Ce chapitre de la guerre des droits de douane imposée par le président américain a sérieusement affecté les relations entre les États-Unis et l’Inde, au point d’accélérer le rapprochement de cette dernière avec la Chine. Le marché américain constitue la première destination des produits indiens, pour un montant de 87,3 milliards de dollars en 2024. Selon les analystes du groupe de services financiers Nomura, une hausse de 50 % des taxes américaines « s’apparenterait à un véritable embargo commercial », avec des conséquences majeures pour les entreprises indiennes « à faible valeur ajoutée ou aux marges réduites ».

Coup dur économique

Garima Kapoor, de la firme Elara Securities, résume qu’aucun produit indien ne serait « en mesure de conserver le moindre avantage compétitif ». Les économistes estiment que de tels droits de douane rogneraient de 70 à 100 points de base le produit intérieur brut (PIB) de l’Inde et feraient retomber sa croissance sous la barre des 6 %, son plus bas niveau depuis la pandémie de Covid. Ceux de S & P anticipent une baisse de 1,2 % du PIB mais jugent qu’elle restera « ponctuelle » et « n’affectera pas » ses perspectives à long terme. Les exportateurs indiens de textile, fruits de mer ou joaillerie ont déjà fait état de l’annulation de commandes américaines au bénéfice de leurs rivaux du Bangladesh ou du Vietnam, laissant augurer d’importantes suppressions d’emplois.

Seuls la pharmacie et l’électronique, dont la fabrication des iPhones du géant Apple, sont pour l’heure épargnées par la punition annoncée par les autorités américaines. Les États-Unis ne semblent pas disposés à amender leur position. Depuis la rencontre Donald Trump-Vladimir Poutine, ils l’ont même durcie. Peter Navarro, conseiller de la Maison Blanche pour le commerce, a dénoncé ce mois-ci que « l’Inde agit comme un bureau mondial de blanchiment du pétrole russe, en transformant du brut en exportations juteuses et en offrant à Moscou les dollars dont elle a besoin ».

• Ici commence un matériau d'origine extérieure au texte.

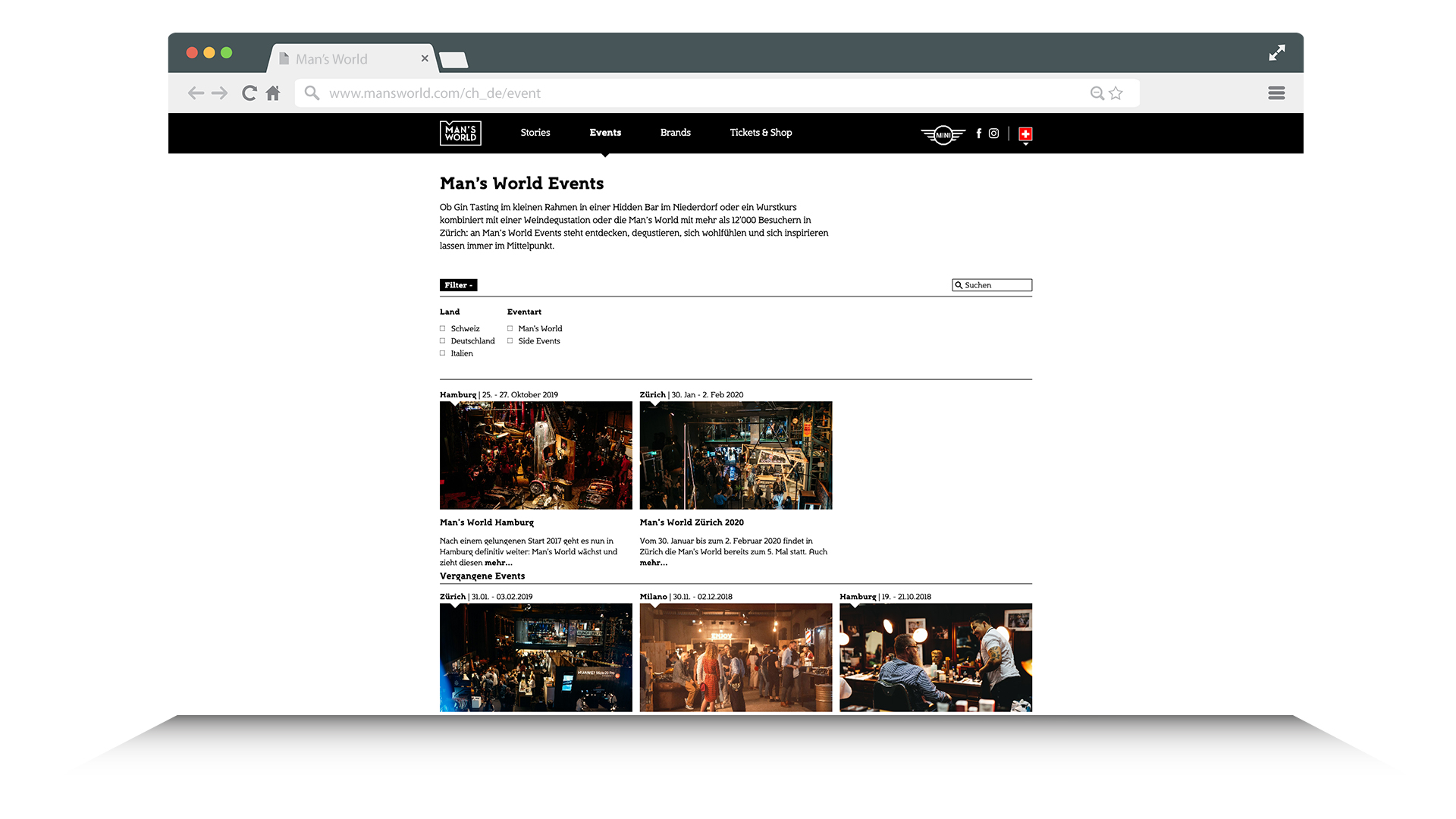This screenshot has height=819, width=1456.
Task: Bookmark page with star icon
Action: pyautogui.click(x=1116, y=93)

Le ministre indien des Affaires extérieures, Subrahmanyam Jaishankar, a rétorqué que les achats indiens permettaient de stabiliser les prix du pétrole sur les marchés et qu’ils étaient approuvés par Washington depuis 2022. Avant d’ajouter que les États-Unis et l’Europe achetaient du brut raffiné en Inde en parfaite connaissance de cause. « Si acheter du pétrole à l’Inde vous pose un problème, n’en achetez plus », leur a-t-il lancé, « personne ne vous force à le faire ». Selon Subrahmanyam Jaishankar, jamais les États-Unis n’avaient considéré la question du pétrole russe acheté par l’Inde comme un problème avant l’ultimatum lancé par Donald Trump.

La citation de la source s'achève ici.